# pipeline (in detail)

`pipeline()` function encapsulates tokenization, model inference and postprocessing steps

## tokenizer

**preprocessing step:** input (`str`) --> character/subword/word/sentence (`str`) --> ~~embedding~~ numeric token (`tensor`) [**Embedding is the high dimensional representation of a token**, not to be confused with `token ids`]

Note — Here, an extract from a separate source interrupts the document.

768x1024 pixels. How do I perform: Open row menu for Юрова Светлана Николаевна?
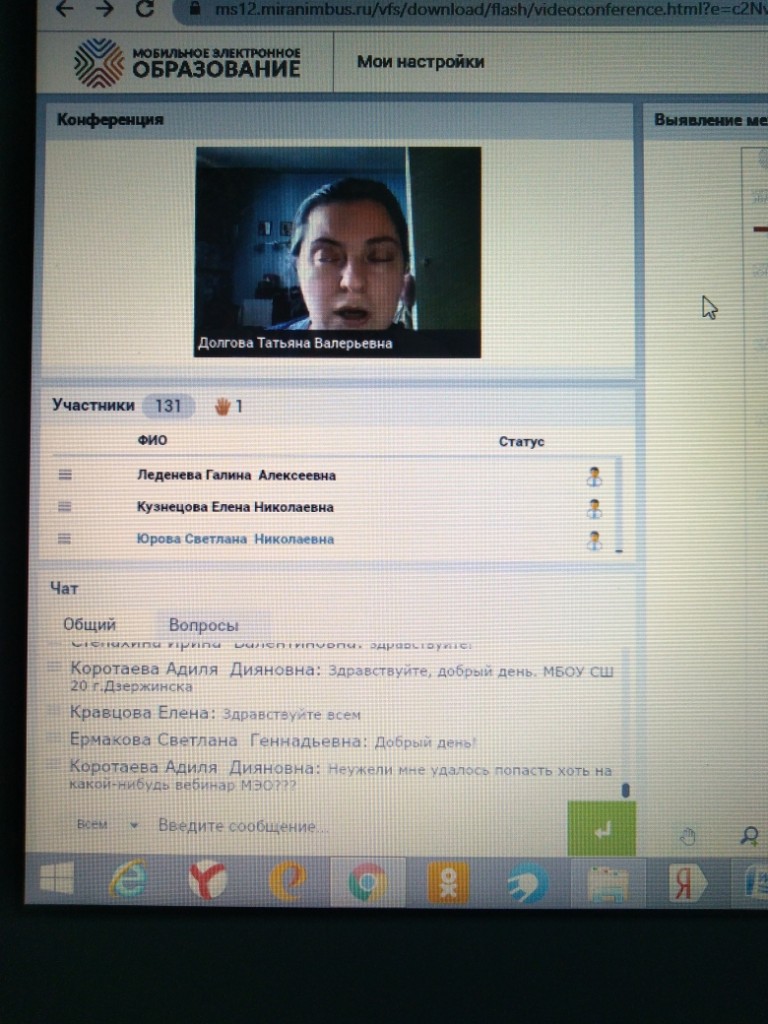(65, 539)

**postprocessing step:** output embedding --> output (`str`)

In [2]:
from transformers import AutoTokenizer

In [3]:
checkpoint = "distilbert-base-uncased-finetuned-sst-2-english"
tokenizer = AutoTokenizer.from_pretrained(checkpoint) # tokenizer from a pretrained model's vocabulary

In [145]:
raw_inputs = [
    "I've been waiting for a HuggingFace course my whole life.",
    "I hate this so much!",
]

token_ids = tokenizer(text=raw_inputs, padding=True, truncation=True, return_tensors="pt")
token_ids

{'input_ids': tensor([[  101,  1045,  1005,  2310,  2042,  3403,  2005,  1037, 17662, 12172,
          2607,  2026,  2878,  2166,  1012,   102],
        [  101,  1045,  5223,  2023,  2061,  2172,   999,   102,     0,     0,
             0,     0,     0,     0,     0,     0]]), 'attention_mask': tensor([[1, 1, 1, 1, 1, 1, 1, 1, 1, 1, 1, 1, 1, 1, 1, 1],
        [1, 1, 1, 1, 1, 1, 1, 1, 0, 0, 0, 0, 0, 0, 0, 0]])}

# Model

Download model using `AutoModel`

In [5]:
from transformers import AutoModel

In [6]:
model = AutoModel.from_pretrained(checkpoint)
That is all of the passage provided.